Fun with Artichokes

chokered.jpgWell, I am embarrassed to admit that I got overwhelmed in Whole Foods the other day. Here I am a Food Professional (whatever that is), and the sheer abundance of goodies in the store was just too much for me. Granted, it was a quick stop—I only had 10 minutes to troll the store, as I was on my way to a book signing at Andover Bookstore in Andover, MA. Since we don’t have a Whole Foods on the Island (nor a grocery store anywhere near the size and breadth of this kind), I try to stop in one of these stores when I’m off-Island, mostly to see what the produce selection is like, but sometimes to pick up a specialty ingredient.

So it’s a little frustrating to be in a store with zillions of different products and not much time to peruse them. But honestly, even if I had hours on my hands, or a store like this nearby for regular shopping, I’d still probably be a bit blinded and a tad frazzled by all the colors and sounds and choices and crowds. It’s just a personal preference for me these days—I like things simpler and quieter, and I don’t mind a few less choices.

chokebabies.jpg So as my little brain struggled to quiet down all the firing synapses while I whizzed around the produce section, I zeroed in on something visually arresting, something I could wrap my whole 5-minutes-are-left-for-you-to-shop self around – a gorgeous mound of purple-tinged globe artichokes, the biggest and prettiest I’d ever seen. One was literally aching to pop into my little basket and so it did. Next to the display was a stack of boxes filled with baby artichokes—my favorite for cooking. (And yes, we do get both kinds on the Island, just not as consistently or in such abundance.) I grabbed two boxes, thinking I hadn’t yet blogged about the babies, and about how delicious they are braised.

Back home, after a weekend of writing, planting onions, leeks, potatoes, and more greens in the garden, and transplanting tomato and basil seedlings to 4-inch pots inside, I finally got a chance yesterday to do this recipe, a variation on one in Fast, Fresh & Green.

I am convinced that most folks shy away from cooking baby artichokes because they are daunted by prepping them.
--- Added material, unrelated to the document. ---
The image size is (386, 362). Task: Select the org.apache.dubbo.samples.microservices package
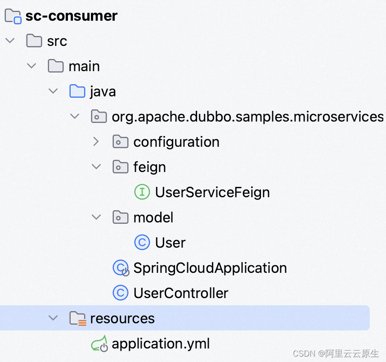point(247,117)
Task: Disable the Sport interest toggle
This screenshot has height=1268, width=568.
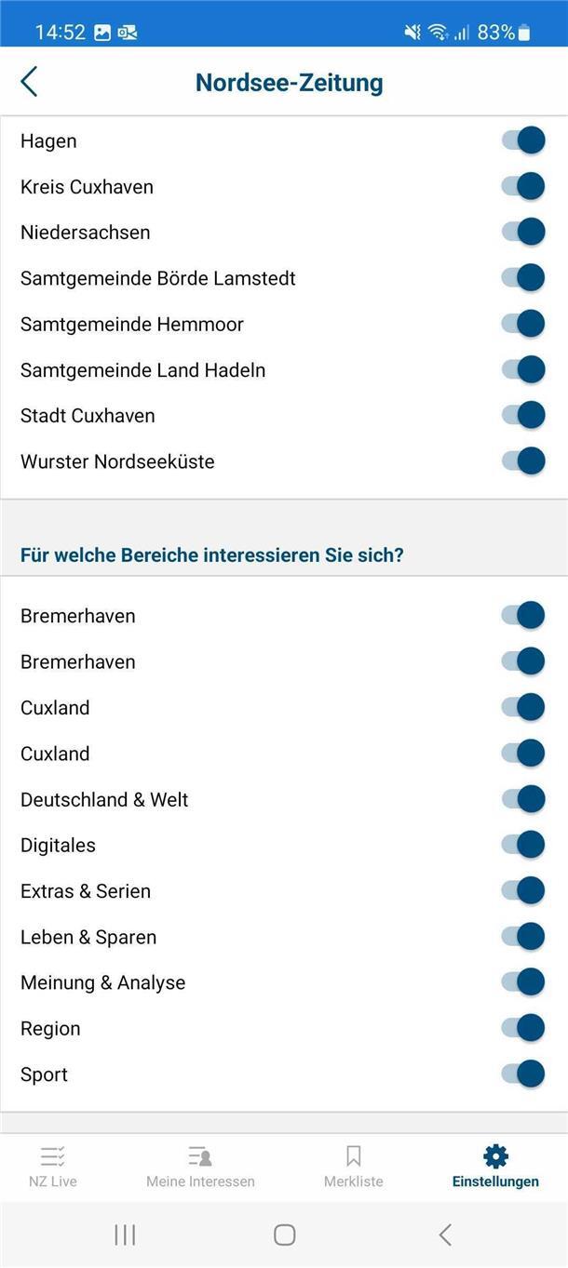Action: pyautogui.click(x=523, y=1074)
Really and truly, I promise you that the trimming couldn’t be easier, and that you can do one batch in less than 15 minutes, maybe 10. I did take some quick pictures (in recipe below) to try and illustrate the process for you, but for a better visual, you can also visit the Ocean Mist Farms website (the folks who package up the babies, which are most available in the month of May) to watch a video. Don’t let prepping stop you from cooking and eating baby artichokes—they’re fabulously delicious, and you get more bang for your buck out of them than with bigger artichokes.

By the way, baby artichokes are just immature artichokes picked lower down the stem before they get big. Because their chokes haven’t developed, the whole thing (except for a few tough outer leaves you strip off) is edible.

Brown-Braised Baby Artichokes with Lemon Herb Pan Sauce

chokescooked.jpgServe these over creamy polenta or a small serving of fresh fettucine for a lovely veggie supper. For a variation, cook a little bacon, ham or pancetta in the pan before cooking the artichokes; remove and crumble on at the end. Toasted almonds or hazelnuts would be good with these too, and you could substitute a squeeze of orange instead of lemon at the end if you liked. Baby artichokes vary in size—I have seen the same size box packed with 9 artichokes sometimes, 12 another. This recipe will work for 9 medium-small baby artichokes (2 to 2 1/2 oz. each). If your artichokes are very small, you can use 10 or 11 of them, as long as they fit in one layer across the bottom of the pan with the shallots. Be generous with the fresh herbs here.

1 1/2 lemons
9 or 10 baby artichokes
1 1/2 tablespoons unsalted butter
1 tablespoon extra-virgin olive oil
4 small shallots, halved and peeled (or 2 medium or large, quartered)
Kosher salt
1 cup low-sodium chicken broth
1 to 2 tablespoons mixed fresh tender spring herbs such as chives, parsley, mint, tarragon and/or chervil

Cut the whole lemon in half. Squeeze and drop the two halves into a medium bowl filled half-way with water. Cut the stems off the artichokes at the base. Working with one artichoke at a time, peel away all of the outer leaves until you are left with a mostly lemon-limey colored artichoke (it will be somewhat cone-shaped) with the top third still being a light green. With a sharp knife, cut about 3/4 inch off of the top, and, with a paring knife, clean up the stem end just a bit (don’t remove too much; that’s the tasty heart). Cut the artichoke in half lengthwise. Rub the cut sides of each piece with the other lemon half and drop the artichoke halves into the lemon water.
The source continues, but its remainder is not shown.